[Start of Attachment]
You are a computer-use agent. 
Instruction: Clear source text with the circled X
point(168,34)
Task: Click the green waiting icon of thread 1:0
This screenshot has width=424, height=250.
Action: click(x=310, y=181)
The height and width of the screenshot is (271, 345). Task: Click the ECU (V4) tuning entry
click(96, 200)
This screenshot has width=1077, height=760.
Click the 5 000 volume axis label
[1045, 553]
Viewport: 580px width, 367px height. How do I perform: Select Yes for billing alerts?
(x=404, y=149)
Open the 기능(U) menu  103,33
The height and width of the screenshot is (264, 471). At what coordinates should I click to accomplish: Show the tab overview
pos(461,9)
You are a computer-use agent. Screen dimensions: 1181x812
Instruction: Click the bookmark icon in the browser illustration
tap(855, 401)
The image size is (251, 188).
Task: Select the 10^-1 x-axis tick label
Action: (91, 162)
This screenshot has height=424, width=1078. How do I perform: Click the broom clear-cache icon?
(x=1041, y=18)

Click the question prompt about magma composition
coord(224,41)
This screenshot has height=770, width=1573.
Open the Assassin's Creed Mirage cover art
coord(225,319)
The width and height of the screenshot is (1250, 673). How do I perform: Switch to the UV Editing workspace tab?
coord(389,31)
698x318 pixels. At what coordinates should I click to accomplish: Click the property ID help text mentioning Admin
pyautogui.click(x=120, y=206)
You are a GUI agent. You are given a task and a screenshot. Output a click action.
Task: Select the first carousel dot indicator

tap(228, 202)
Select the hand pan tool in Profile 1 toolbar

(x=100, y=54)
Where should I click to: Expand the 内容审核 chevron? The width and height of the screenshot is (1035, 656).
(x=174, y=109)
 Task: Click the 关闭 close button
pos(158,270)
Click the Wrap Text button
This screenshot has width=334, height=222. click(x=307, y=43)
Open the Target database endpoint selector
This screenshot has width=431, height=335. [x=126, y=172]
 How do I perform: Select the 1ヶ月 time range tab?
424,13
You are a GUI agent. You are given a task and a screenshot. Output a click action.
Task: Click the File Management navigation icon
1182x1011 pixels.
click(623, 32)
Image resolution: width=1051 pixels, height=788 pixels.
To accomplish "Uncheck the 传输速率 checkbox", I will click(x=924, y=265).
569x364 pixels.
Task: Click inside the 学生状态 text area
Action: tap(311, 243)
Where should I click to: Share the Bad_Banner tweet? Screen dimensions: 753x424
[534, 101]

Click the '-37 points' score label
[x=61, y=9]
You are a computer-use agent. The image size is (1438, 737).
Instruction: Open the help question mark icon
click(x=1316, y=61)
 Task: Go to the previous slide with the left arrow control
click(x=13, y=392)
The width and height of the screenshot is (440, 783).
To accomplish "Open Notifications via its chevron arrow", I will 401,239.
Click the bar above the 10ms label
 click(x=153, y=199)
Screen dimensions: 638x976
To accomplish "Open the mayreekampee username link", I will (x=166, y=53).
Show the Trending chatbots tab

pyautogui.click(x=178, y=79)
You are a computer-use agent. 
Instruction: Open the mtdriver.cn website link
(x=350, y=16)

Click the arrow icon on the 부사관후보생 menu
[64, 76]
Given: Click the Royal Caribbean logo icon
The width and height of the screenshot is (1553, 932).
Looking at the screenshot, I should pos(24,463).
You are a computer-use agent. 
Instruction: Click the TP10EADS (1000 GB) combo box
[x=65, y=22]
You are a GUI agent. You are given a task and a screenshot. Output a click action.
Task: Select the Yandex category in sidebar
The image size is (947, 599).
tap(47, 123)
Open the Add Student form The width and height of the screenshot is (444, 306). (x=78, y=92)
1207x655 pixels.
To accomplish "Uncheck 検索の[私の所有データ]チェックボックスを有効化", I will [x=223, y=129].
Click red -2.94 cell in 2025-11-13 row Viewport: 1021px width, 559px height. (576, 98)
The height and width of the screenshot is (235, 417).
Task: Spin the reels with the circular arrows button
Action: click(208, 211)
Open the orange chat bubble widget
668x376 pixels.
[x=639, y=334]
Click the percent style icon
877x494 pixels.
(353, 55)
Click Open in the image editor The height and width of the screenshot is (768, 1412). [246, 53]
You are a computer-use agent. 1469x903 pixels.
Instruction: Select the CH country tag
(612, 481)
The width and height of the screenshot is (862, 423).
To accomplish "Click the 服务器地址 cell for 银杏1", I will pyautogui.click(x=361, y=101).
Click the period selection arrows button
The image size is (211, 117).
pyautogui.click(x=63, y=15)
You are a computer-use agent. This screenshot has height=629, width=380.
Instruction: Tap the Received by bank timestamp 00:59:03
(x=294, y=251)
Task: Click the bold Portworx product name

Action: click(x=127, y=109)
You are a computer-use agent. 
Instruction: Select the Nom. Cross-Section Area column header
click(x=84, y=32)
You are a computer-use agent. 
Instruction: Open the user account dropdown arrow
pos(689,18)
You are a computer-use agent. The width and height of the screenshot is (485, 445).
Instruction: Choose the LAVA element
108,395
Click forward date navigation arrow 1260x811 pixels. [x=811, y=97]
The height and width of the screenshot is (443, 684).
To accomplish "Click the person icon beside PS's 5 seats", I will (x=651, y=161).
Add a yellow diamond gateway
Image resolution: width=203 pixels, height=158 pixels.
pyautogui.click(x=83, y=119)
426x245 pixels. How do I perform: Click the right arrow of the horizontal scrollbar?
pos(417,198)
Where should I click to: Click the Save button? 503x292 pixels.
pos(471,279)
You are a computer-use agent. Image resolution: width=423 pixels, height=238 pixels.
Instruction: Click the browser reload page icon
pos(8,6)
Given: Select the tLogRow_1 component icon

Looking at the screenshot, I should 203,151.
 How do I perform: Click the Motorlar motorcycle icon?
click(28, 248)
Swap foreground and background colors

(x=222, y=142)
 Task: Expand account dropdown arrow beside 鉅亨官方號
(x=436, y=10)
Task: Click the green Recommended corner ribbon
[End of Attachment]
TASK BRIEF :: The response should be the listing above, limited to the lines between the one holding "The image size is (947, 599)." and the one holding "The width and height of the screenshot is (862, 423).", inclusive, reproduced exactly.

EXPECTED ANSWER ::
The image size is (947, 599).
tap(47, 123)
Open the Add Student form The width and height of the screenshot is (444, 306). (x=78, y=92)
1207x655 pixels.
To accomplish "Uncheck 検索の[私の所有データ]チェックボックスを有効化", I will [x=223, y=129].
Click red -2.94 cell in 2025-11-13 row Viewport: 1021px width, 559px height. (576, 98)
The height and width of the screenshot is (235, 417).
Task: Spin the reels with the circular arrows button
Action: click(208, 211)
Open the orange chat bubble widget
668x376 pixels.
[x=639, y=334]
Click the percent style icon
877x494 pixels.
(353, 55)
Click Open in the image editor The height and width of the screenshot is (768, 1412). [246, 53]
You are a computer-use agent. 1469x903 pixels.
Instruction: Select the CH country tag
(612, 481)
The width and height of the screenshot is (862, 423).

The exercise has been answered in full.